§ EXERCISE TEXT:
%%

It has more than 145 patents and patent applications on the go, and more than 2,000 products deployed in 100 countries.
Hydrogen is proving to be a big business for Hydrogenics. Its 2013 revenues of $31.4 million represent a 44% jump over 2012 and as of September, it had an order backlog of $53 million.
Growth is driven by a rapid global push for the development of hydrogen technologies. In 2013, the EU launched a $2.1 billion joint technology initiative for hydrogen and in Germany, the NOW organization has released a strategy paper calling for 1,500 megawatts of hydrogen storage, 2,000 hydrogen fuel cell buses and 500,000 cars to be deployed between 2016 and 2023.
The California Energy Commission has also announced a mandate for 1.3 gigawatts of energy storage and has committed $44 million to develop hydrogen fuelling infrastructure and alternative vehicles.
Auto makers that include GM, Honda, Hyundai, Toyota and Volkswagen, have re-engaged fuel cell development programs, and they will encourage a push to develop fuelling infrastructure at a more rapid pace.
Ontario is also getting the hydrogen message.
The province’s LTEP committed to procuring 50 megawatts of energy storage capacity by the end of 2014; a sort of try-out for the various technologies it has available, according to Wilson. Hydrogenics will participate in the program.
“We want to demonstrate that power-to-gas can not only be successfully deployed, but also simulate the business of doing energy storage in Ontario’s electrical markets to make sure we’re covering all of our bases,” says Wilson.
George Pessione, director of resource integration at the Ontario Power Authority (OPA), says there are issues related to the different technologies available.

%%

§ GIVEN INFORMATION:
%%

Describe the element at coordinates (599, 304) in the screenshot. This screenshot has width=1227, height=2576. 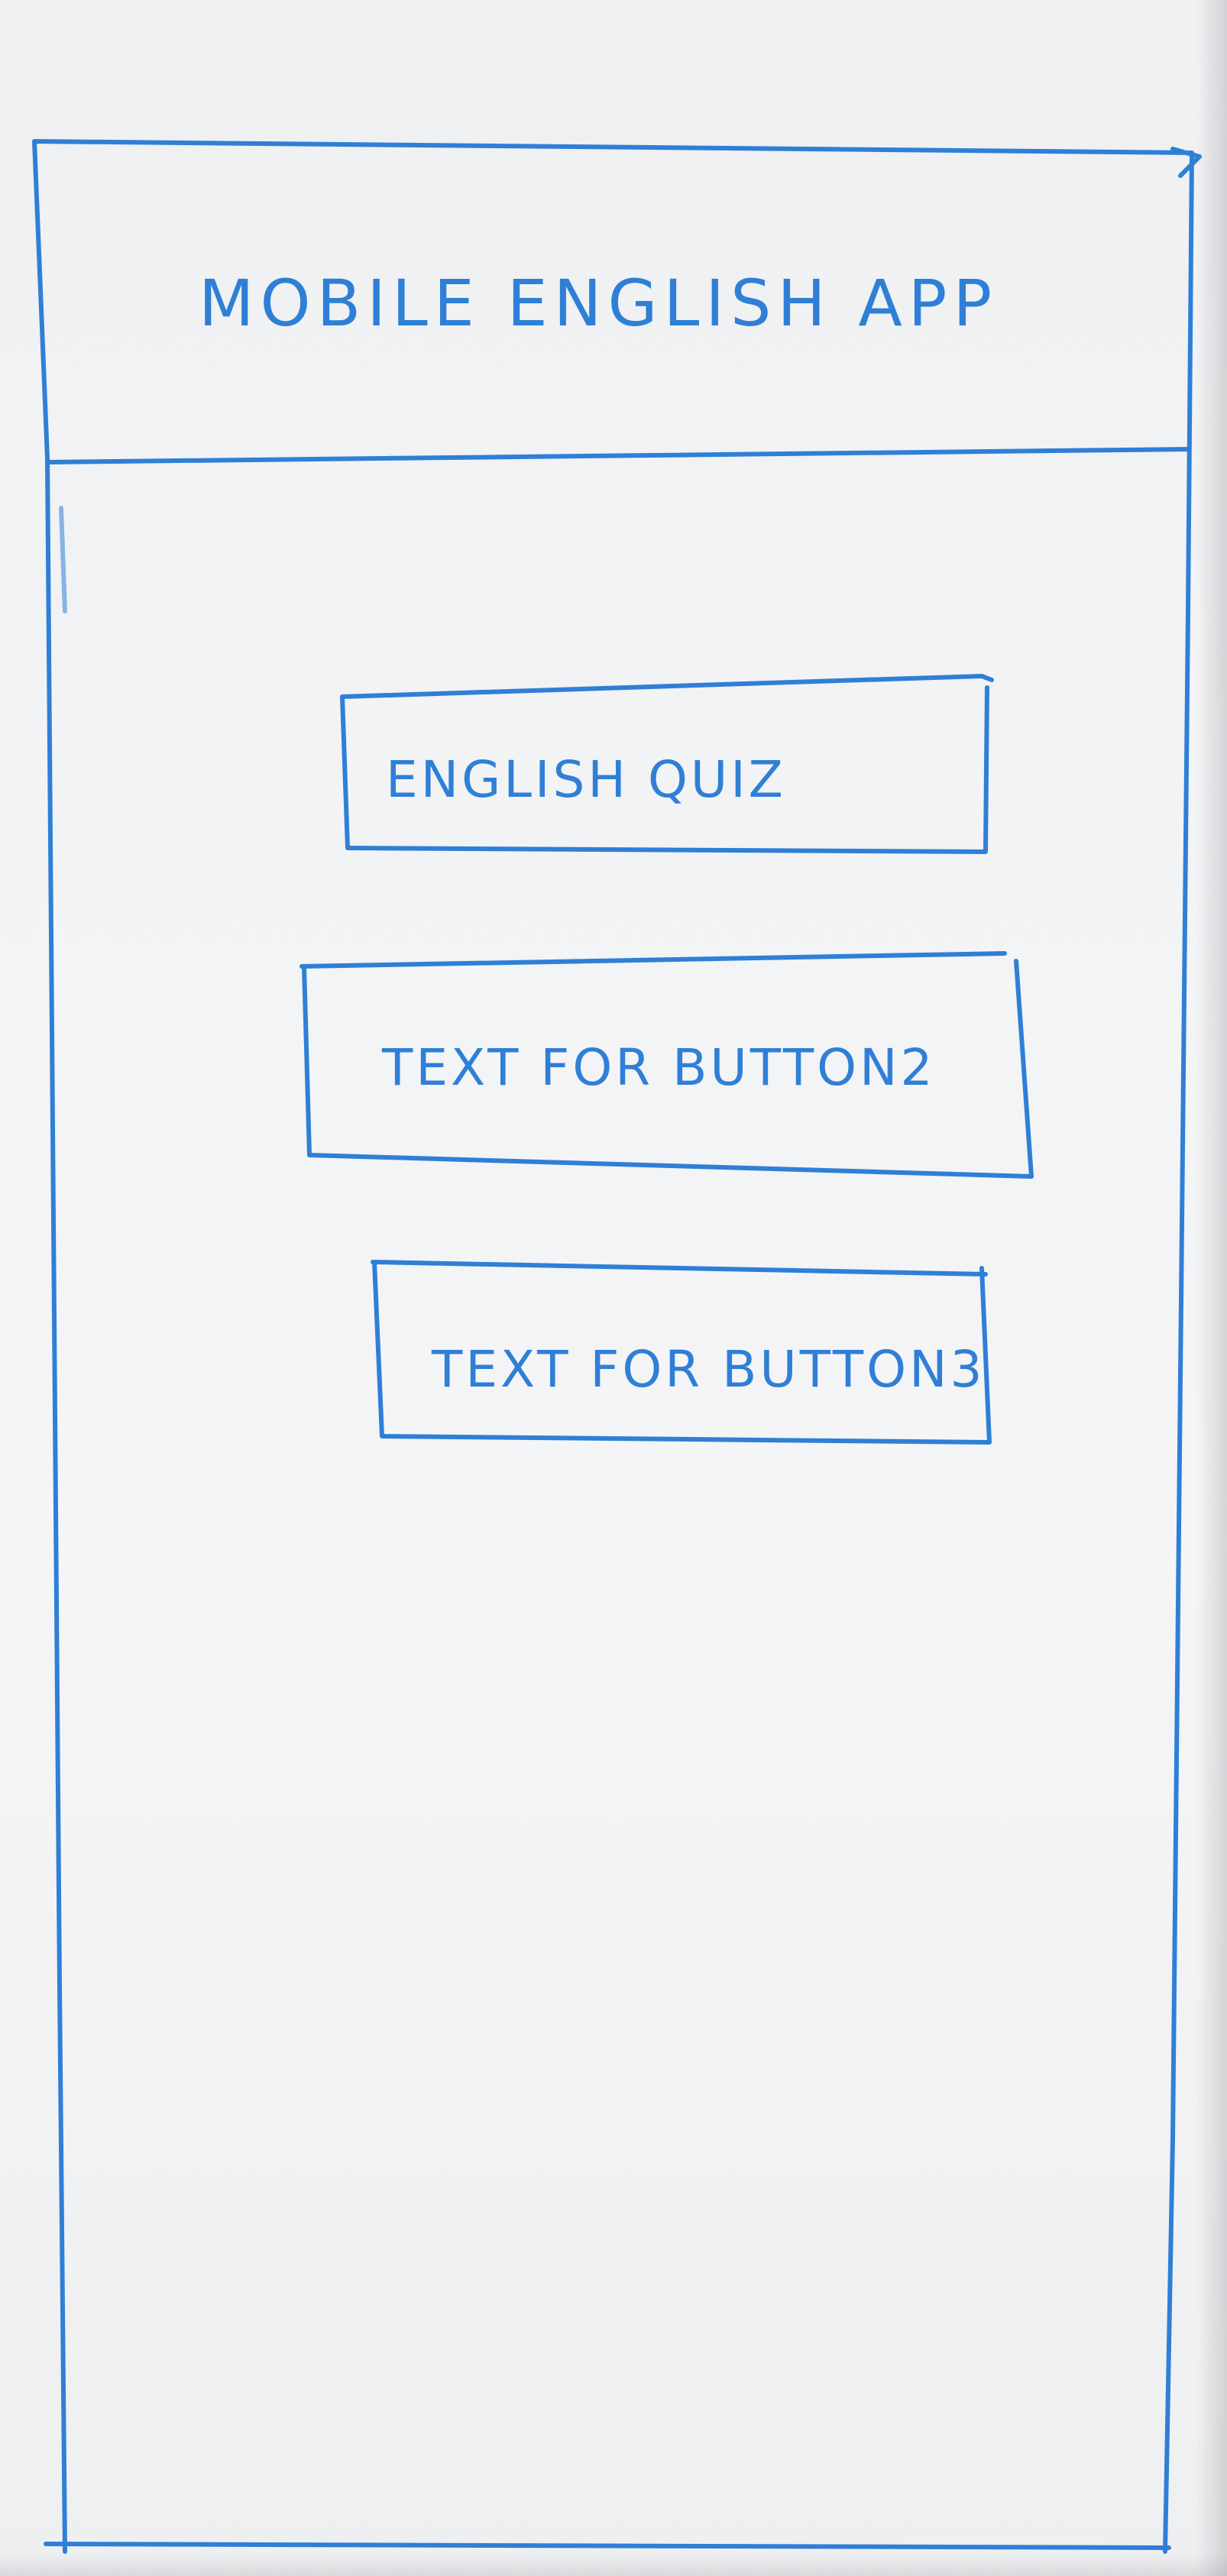
I see `app-title: MOBILE ENGLISH APP` at that location.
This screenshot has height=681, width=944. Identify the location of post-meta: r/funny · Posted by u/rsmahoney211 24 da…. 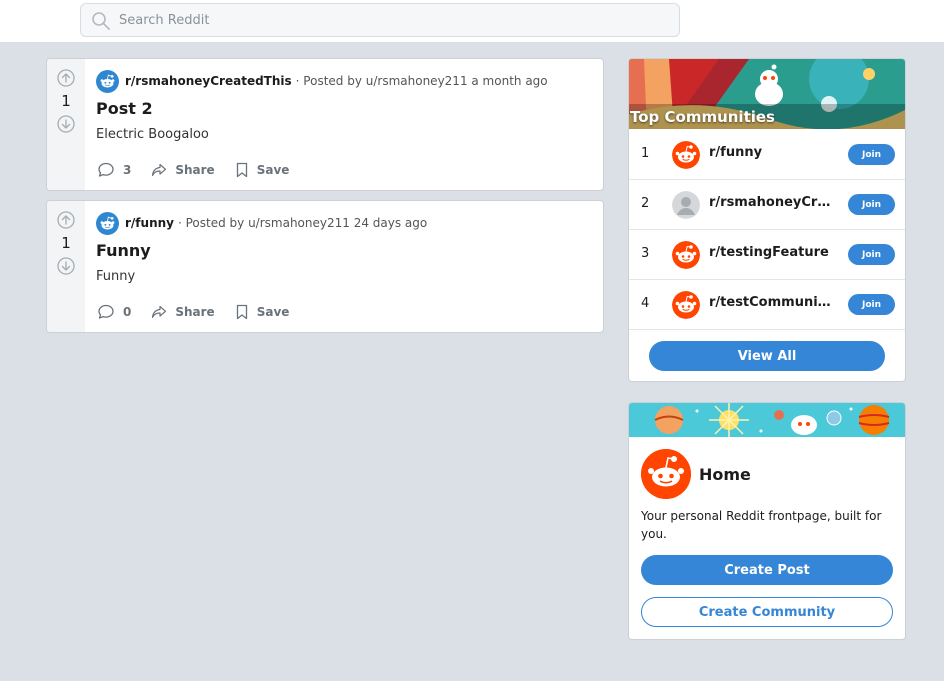
(262, 223).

%%

§ PROMPT A: In the text on hydrogen above, restate the paragraph beginning "Growth is driven by" as a short list that keeps its main facts.
§ PROMPT B: Reproduce the portion of the text on hydrogen above starting at "The California Energy" and ending at "and alternative vehicles.".

§ ANSWER BOX A:
- Growth comes from a rapid global push to develop hydrogen technologies.
- In 2013, the EU launched a $2.1 billion joint technology initiative for hydrogen.
- In Germany, the NOW organization released a strategy paper calling for 1,500 megawatts of hydrogen storage, 2,000 hydrogen fuel cell buses and 500,000 cars to be deployed between 2016 and 2023.

§ ANSWER BOX B:
The California Energy Commission has also announced a mandate for 1.3 gigawatts of energy storage and has committed $44 million to develop hydrogen fuelling infrastructure and alternative vehicles.